A dance for two, GUBRA’s choreography pairs two parallel worlds as they waltz to interracial, religious, and (extra) marital tunes.

GUBRA is Yasmin Ahmad’s 3rd feature film after RABUN and (the more successful) SEPET.

In GURBA, one story continues from SEPET. Now, Orked (Sharifah Amani Yahya) is a young, upper middle-class working woman married to Arif (Adlin Aman Ramlie), a successful advertising executive who is considerably older than her. Here, Orked who looks way below the legal age gets away with doing things married people do, and exudes unrealistic maturity in emotionally manipulating ‘the other woman’ in her husband’s life.

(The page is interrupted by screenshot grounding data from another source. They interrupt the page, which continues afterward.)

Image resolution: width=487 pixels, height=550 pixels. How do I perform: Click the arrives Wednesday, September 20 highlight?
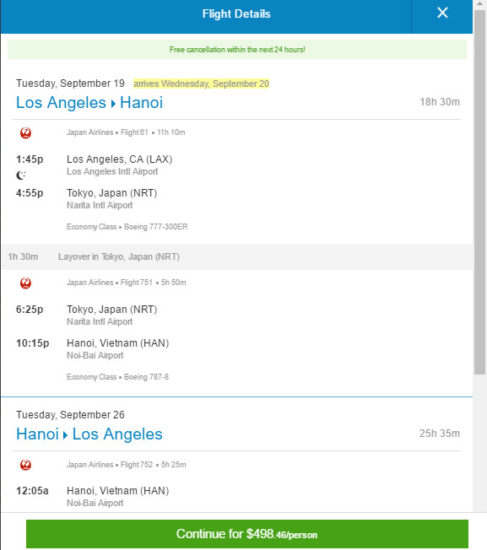pyautogui.click(x=201, y=83)
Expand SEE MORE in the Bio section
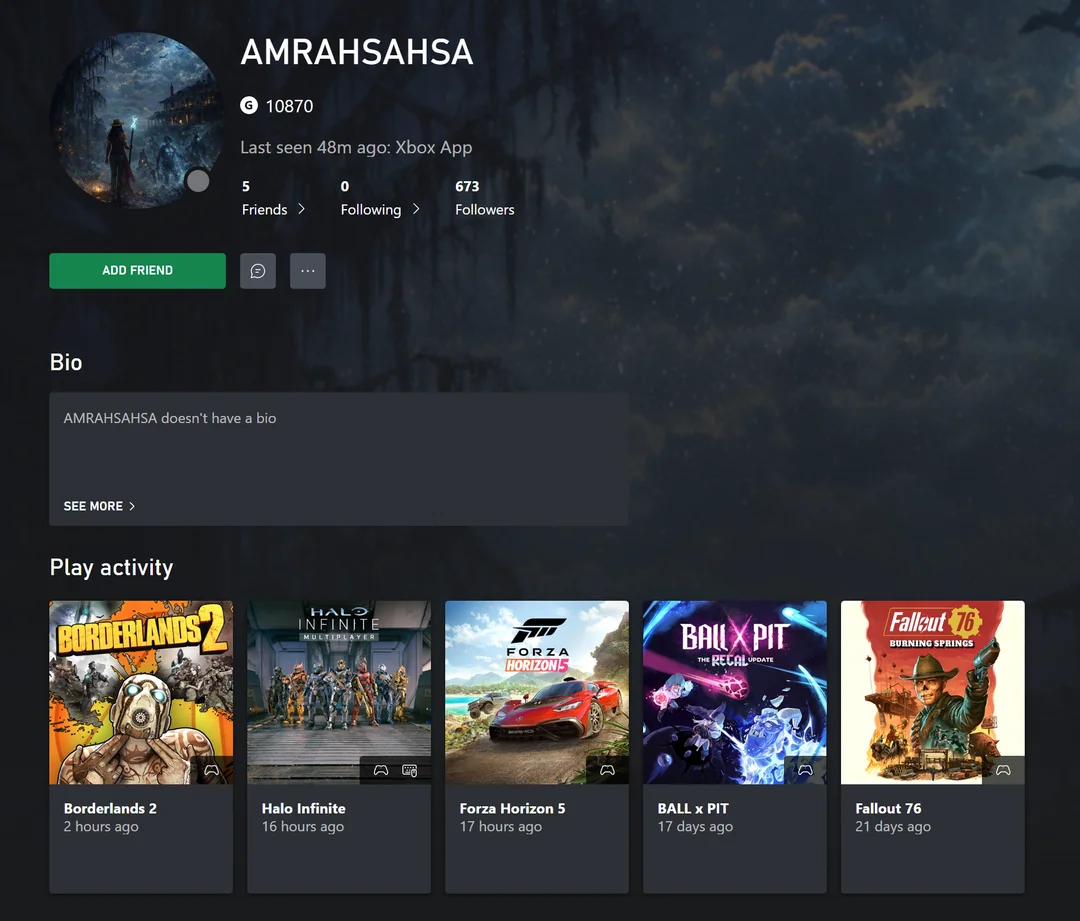The height and width of the screenshot is (921, 1080). [98, 506]
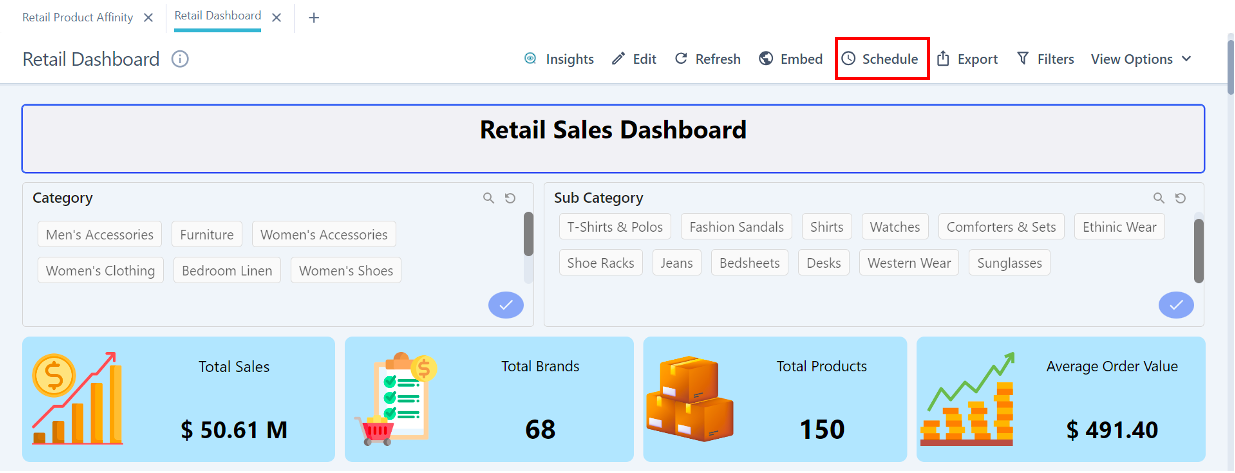
Task: Select the Watches sub category chip
Action: pyautogui.click(x=894, y=227)
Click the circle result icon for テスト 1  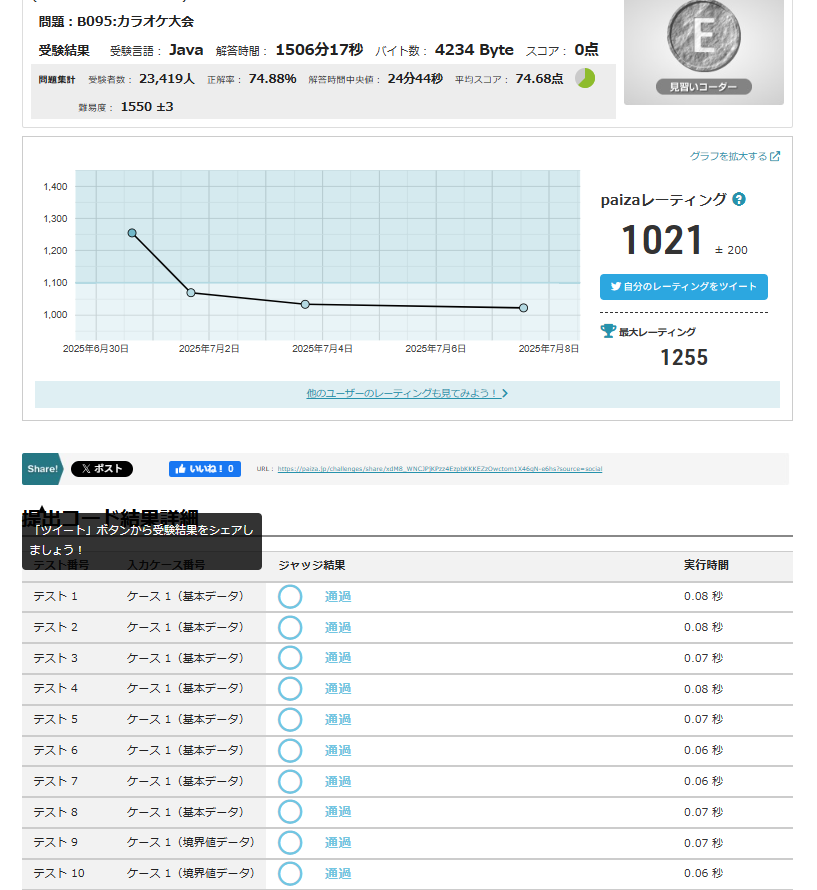tap(290, 597)
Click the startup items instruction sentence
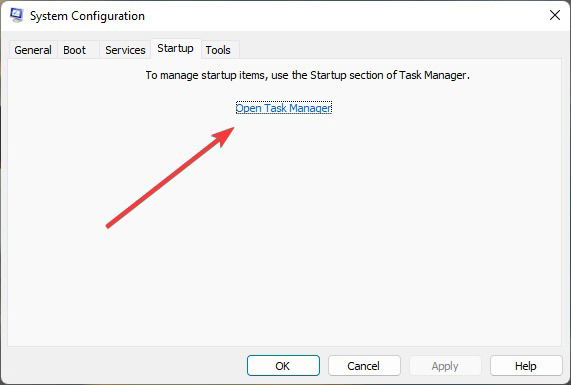 [308, 75]
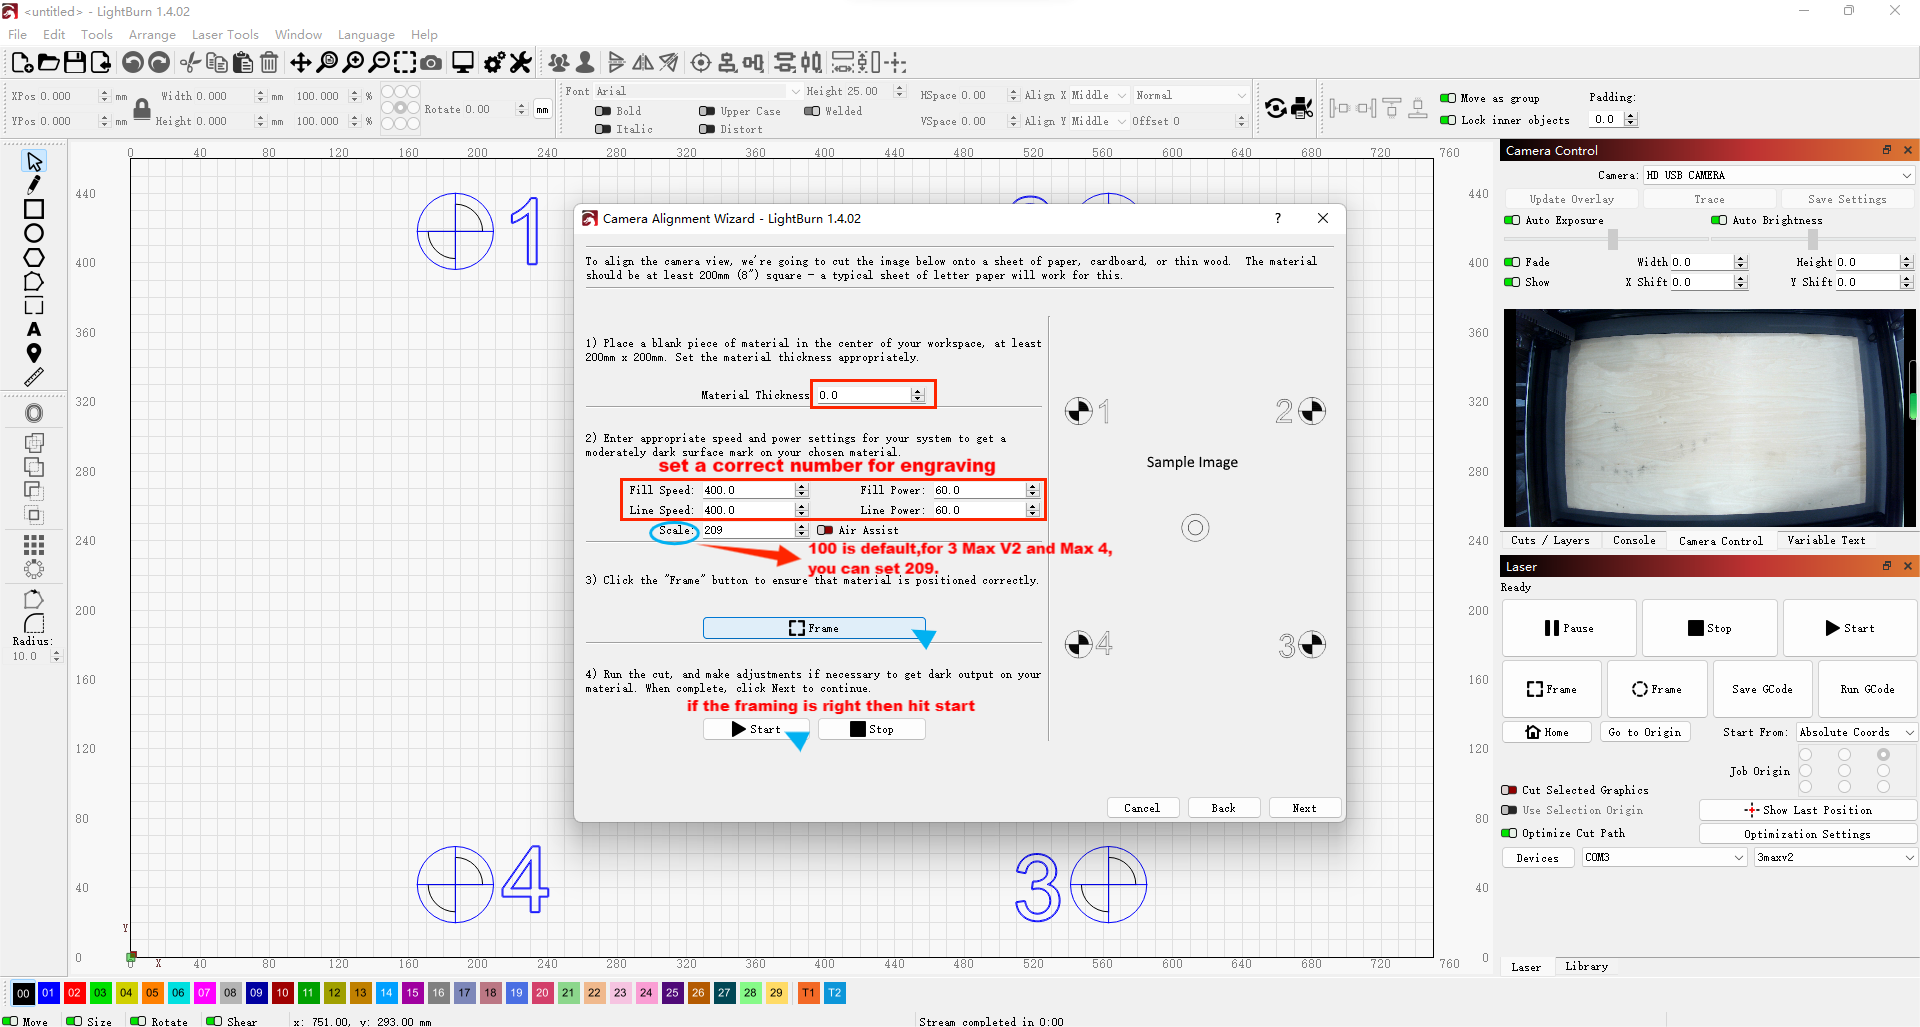Open the Position Laser marker tool

coord(34,353)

She meets Alan (Alan), her ex’s brother. In a Veet endorsed scene, currents flow between the two as she plucks hair off his chest while making conversation. But this is less pretentious than the nauseating ‘I support bangsa Malaysia’ conversation in Alan’s cute yellow truck.

The gem in GUBRA lies on the other side of town where a young Muslim cleric and his wife live next door to prostitutes. Yasmin liberally stabs at Muslims in Malaysia in a several scenes. The cleric pets a crippled dog (his hands didn’t get wet, no?), the cleric’s wife does not angry at Temah the prostitute for not wearing tudung, and the couple, in accepting the prostitutes’ company does not practice ‘I’m-holier-than-thou’ hypocrisy.

The story also reveals how economically and spiritually destitute the prostitutes are and that, at the end of the day, they are only human. This perhaps is the sincerest effort on Yasmin’s part.

However, during the press conference to launch GUBRA, Yasmin did not thank her main sponsor, DiGi. Has this restraint got to do with LB winning Maxis?

Whatever the reason, at the end of a duet, it is impolite not to thank the partner.